— Begin Excerpted records —

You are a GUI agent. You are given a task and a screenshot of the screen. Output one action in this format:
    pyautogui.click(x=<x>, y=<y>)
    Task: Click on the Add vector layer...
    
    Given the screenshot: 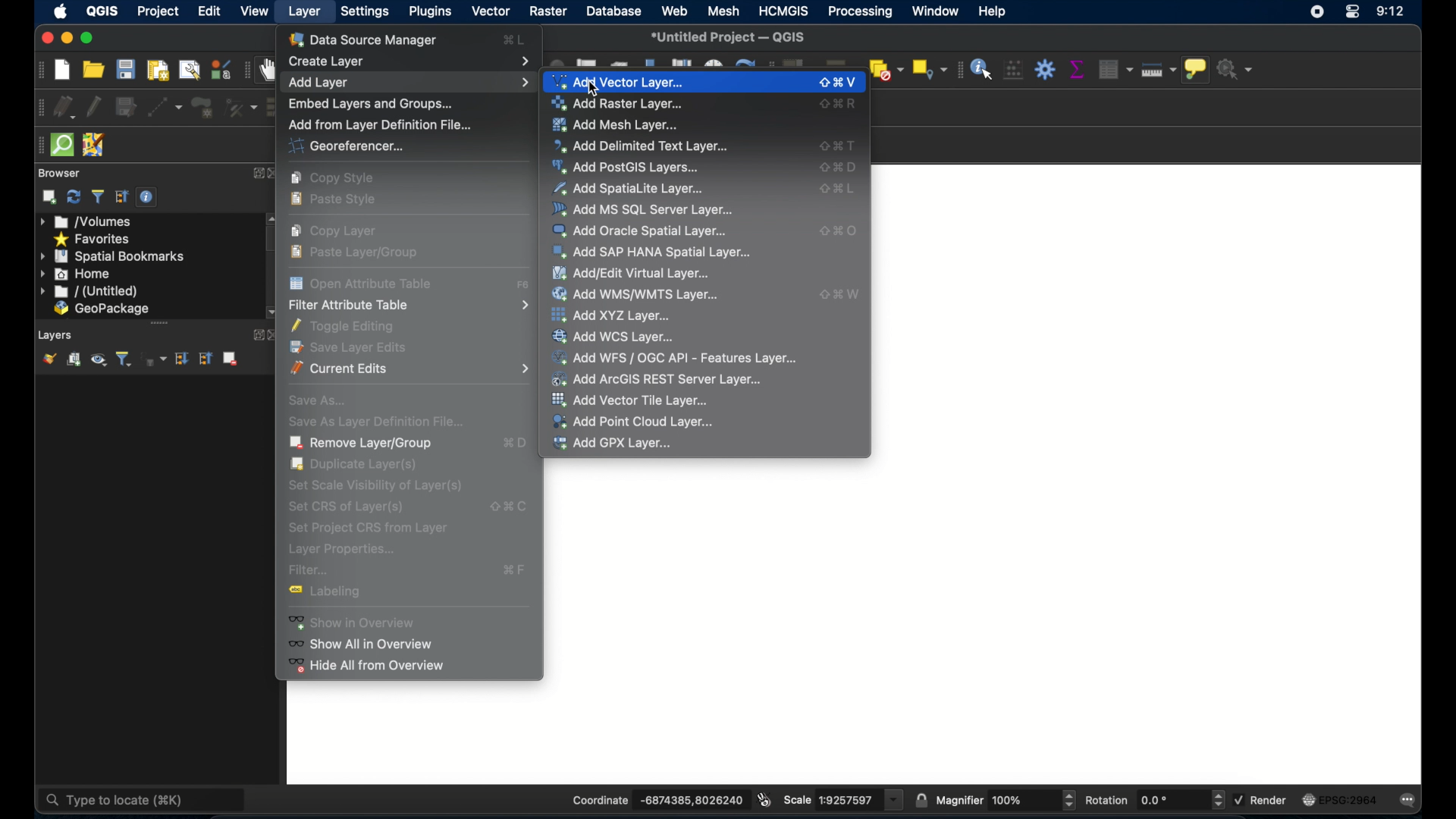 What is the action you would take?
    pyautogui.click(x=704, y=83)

— End Excerpted records —
— Begin Excerpted records —

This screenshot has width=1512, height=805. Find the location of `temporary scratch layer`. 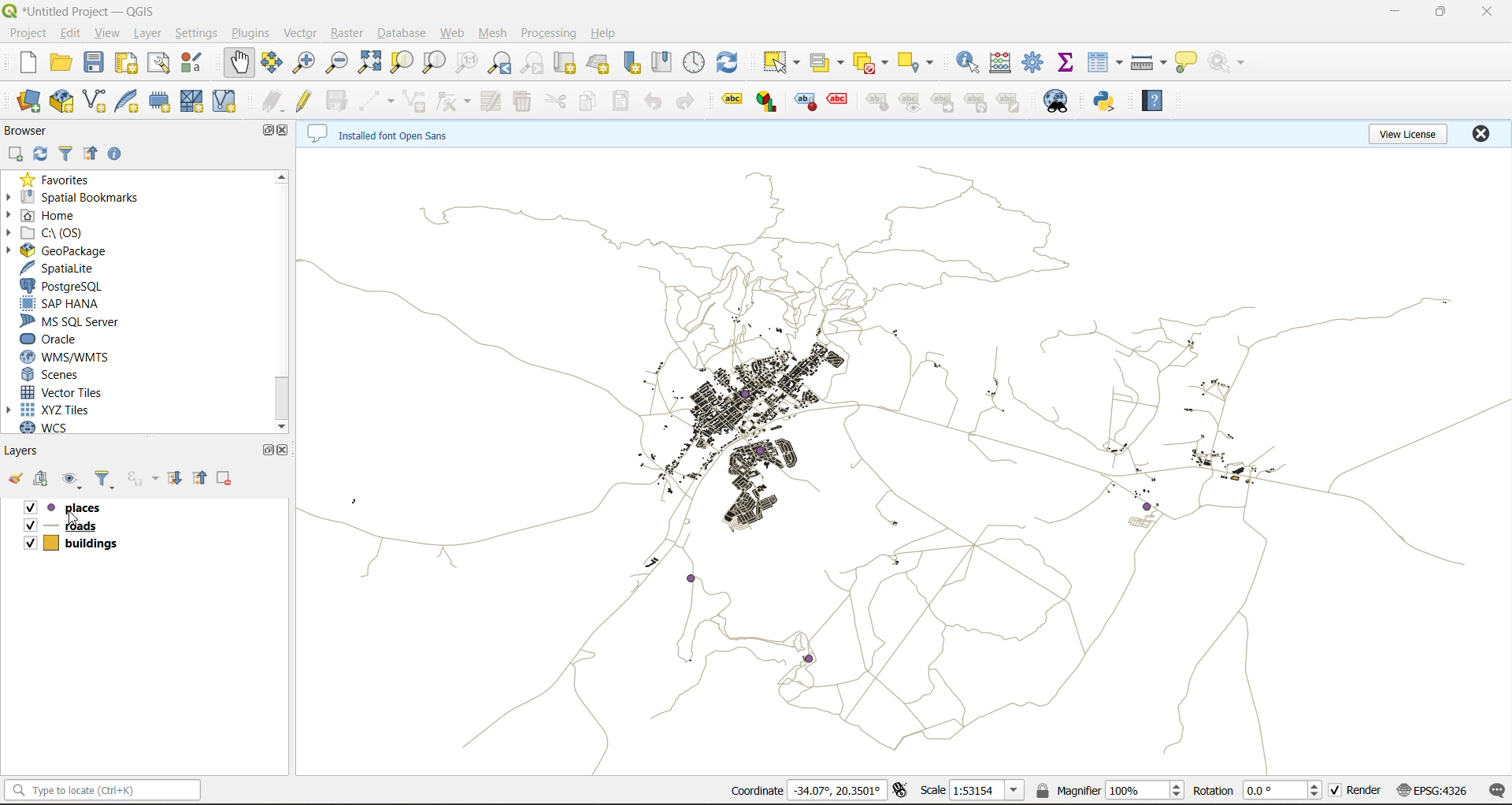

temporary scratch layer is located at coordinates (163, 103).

— End Excerpted records —
— Begin Excerpted records —

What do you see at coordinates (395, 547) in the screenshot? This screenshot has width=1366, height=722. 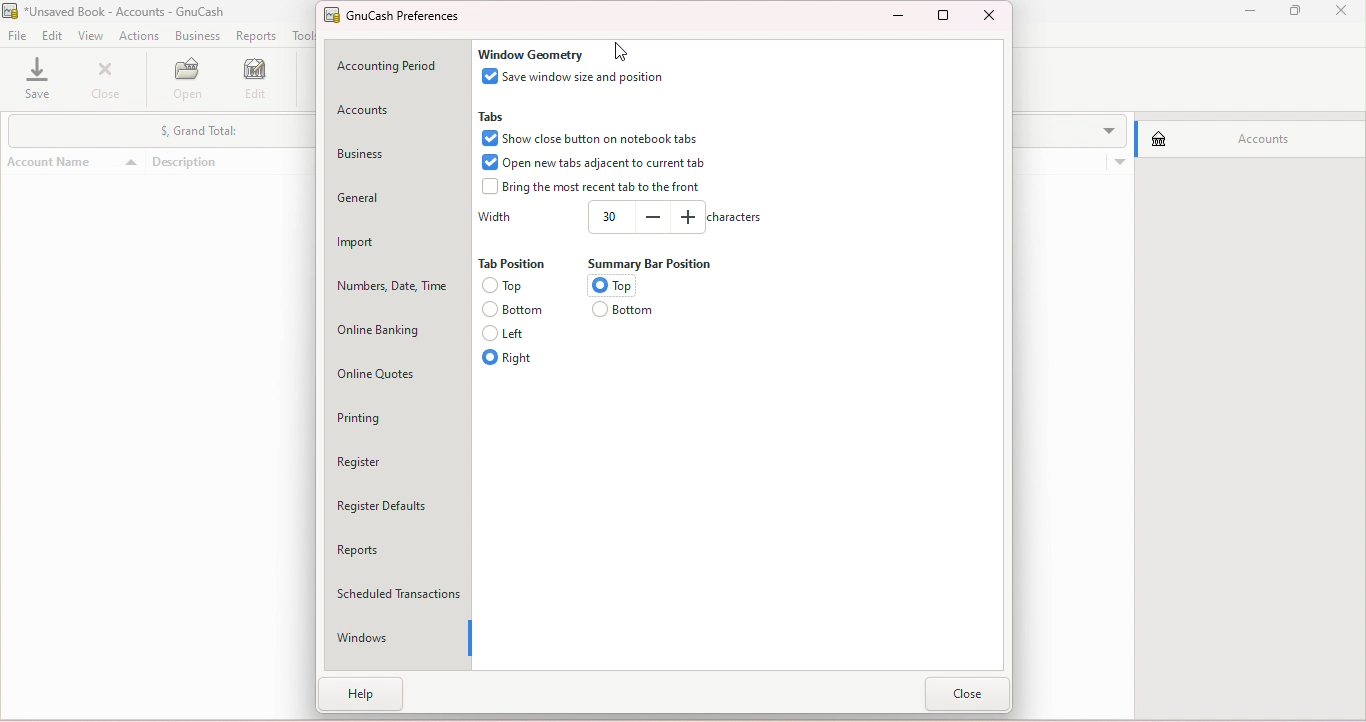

— End Excerpted records —

- Instructions for the task:
Reproduce the material above from the line with "This screenshot has width=1512, height=805." up to and including the line with "temporary scratch layer is", word for word, leaving the pictures out.

- Response to this task:
This screenshot has width=1512, height=805. Find the location of `temporary scratch layer`. 

temporary scratch layer is located at coordinates (163, 103).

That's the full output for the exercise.